In a bankruptcy appeal, "[a] document filed pro se is to be liberally construed, and must be held to less stringent standards than formal pleadings drafted by lawyers." In re Club Ventures Investments LLC, 507 B.R. 91, 96 (S.D.N.Y. 2014) (internal quotation, alteration, and citations omitted). A district court should read a pro se appellant's briefs to raise the strongest possible arguments they suggest. Triestman v. Fed. Bureau of Prisons, 470 F.3d 471, 474 (2d Cir. 2006).

DISCUSSION

Appellant argues generally that the Bankruptcy Court lacked actual cause to dismiss his Chapter 13 proceeding and failed to meet the requirements of 11 U.S.C. §§ 521 and 1307(c). (Appellant's Br., Dkt. 4, at 6-7.) The Court discusses his more specific arguments below.

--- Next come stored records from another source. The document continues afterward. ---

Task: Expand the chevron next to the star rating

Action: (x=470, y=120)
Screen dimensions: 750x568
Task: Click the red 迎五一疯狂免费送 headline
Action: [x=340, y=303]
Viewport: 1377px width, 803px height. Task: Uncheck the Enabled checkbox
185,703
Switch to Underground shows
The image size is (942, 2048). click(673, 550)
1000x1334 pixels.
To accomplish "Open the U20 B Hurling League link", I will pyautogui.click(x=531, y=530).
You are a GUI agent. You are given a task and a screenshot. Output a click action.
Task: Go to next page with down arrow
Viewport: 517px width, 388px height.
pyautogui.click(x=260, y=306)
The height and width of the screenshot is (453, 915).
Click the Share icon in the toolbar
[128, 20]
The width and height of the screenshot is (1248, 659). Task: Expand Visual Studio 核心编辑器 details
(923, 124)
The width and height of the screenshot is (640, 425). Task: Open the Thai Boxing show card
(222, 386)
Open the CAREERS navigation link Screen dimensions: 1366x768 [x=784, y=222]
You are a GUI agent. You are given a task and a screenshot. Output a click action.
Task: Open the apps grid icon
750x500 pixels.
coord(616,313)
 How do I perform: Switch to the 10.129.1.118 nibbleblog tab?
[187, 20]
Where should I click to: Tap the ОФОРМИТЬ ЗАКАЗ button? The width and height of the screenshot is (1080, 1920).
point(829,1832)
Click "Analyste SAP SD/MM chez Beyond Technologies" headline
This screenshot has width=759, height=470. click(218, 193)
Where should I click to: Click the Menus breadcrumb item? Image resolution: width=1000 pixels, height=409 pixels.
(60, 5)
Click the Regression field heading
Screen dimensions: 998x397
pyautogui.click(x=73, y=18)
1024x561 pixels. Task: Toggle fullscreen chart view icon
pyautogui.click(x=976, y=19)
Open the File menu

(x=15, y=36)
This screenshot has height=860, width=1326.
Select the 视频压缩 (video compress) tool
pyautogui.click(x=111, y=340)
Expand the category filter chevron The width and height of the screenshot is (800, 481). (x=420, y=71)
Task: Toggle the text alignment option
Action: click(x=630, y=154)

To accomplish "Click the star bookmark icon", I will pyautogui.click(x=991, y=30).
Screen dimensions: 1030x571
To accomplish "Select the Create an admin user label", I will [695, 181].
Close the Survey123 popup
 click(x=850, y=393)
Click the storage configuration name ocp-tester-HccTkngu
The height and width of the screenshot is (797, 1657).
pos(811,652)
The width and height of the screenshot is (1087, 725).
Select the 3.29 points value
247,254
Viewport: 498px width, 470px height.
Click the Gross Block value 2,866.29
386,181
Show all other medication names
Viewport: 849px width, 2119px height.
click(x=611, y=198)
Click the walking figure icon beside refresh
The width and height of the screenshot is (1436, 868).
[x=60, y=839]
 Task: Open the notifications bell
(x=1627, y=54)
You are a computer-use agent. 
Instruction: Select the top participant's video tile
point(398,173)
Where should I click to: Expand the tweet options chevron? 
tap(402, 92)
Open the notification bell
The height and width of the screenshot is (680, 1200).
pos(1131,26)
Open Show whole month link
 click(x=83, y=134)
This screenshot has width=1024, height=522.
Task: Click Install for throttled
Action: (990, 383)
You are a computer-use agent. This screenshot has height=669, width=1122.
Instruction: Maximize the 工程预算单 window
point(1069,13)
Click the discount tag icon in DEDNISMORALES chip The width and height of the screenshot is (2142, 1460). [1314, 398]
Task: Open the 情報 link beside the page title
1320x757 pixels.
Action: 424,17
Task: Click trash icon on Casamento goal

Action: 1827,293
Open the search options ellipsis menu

I. Relevant Legal Standard

Appellant avers first that the Bankruptcy Court's decision is "insufficient for meaningful appellate review" because it did not "set forth sufficient detail in order to permit" such review. (Id. at 8 (citing Grossman v. Berman, 241 F.3d 65, 68 (1st Cir. 2001)).) Appellant does not proffer any further case law or factual assertions in support of his argument that the Bankruptcy Court failed to "set forth sufficient detail" in dismissing his case.

The Court liberally construes this portion of pro se Appellant's brief as arguing that the Bankruptcy Court abused its discretion in making an evidentiary ruling that resulted in dismissal of Appellant's Chapter 13 proceeding. Under the analogous standard in this Circuit, in a district court's review for abuse of discretion, the "findings and conclusions of bankruptcy courts must [] at least be sufficient to permit meaningful appellate review; and where such findings and conclusions are lacking, district courts may vacate and remand." Bloch v. Bloch, No. 09-CV-3963 (RRM), 2010 WL 3824125, at *1 (E.D.N.Y. Sept. 23, 2010) (brackets omitted) (quoting Mazzeo v. Lenhart, 167 F.3d 139, 142 (2d Cir. 1999)). The Court considers whether the Bankruptcy Court provided such findings and conclusions in its analysis of Appellant's specific arguments below.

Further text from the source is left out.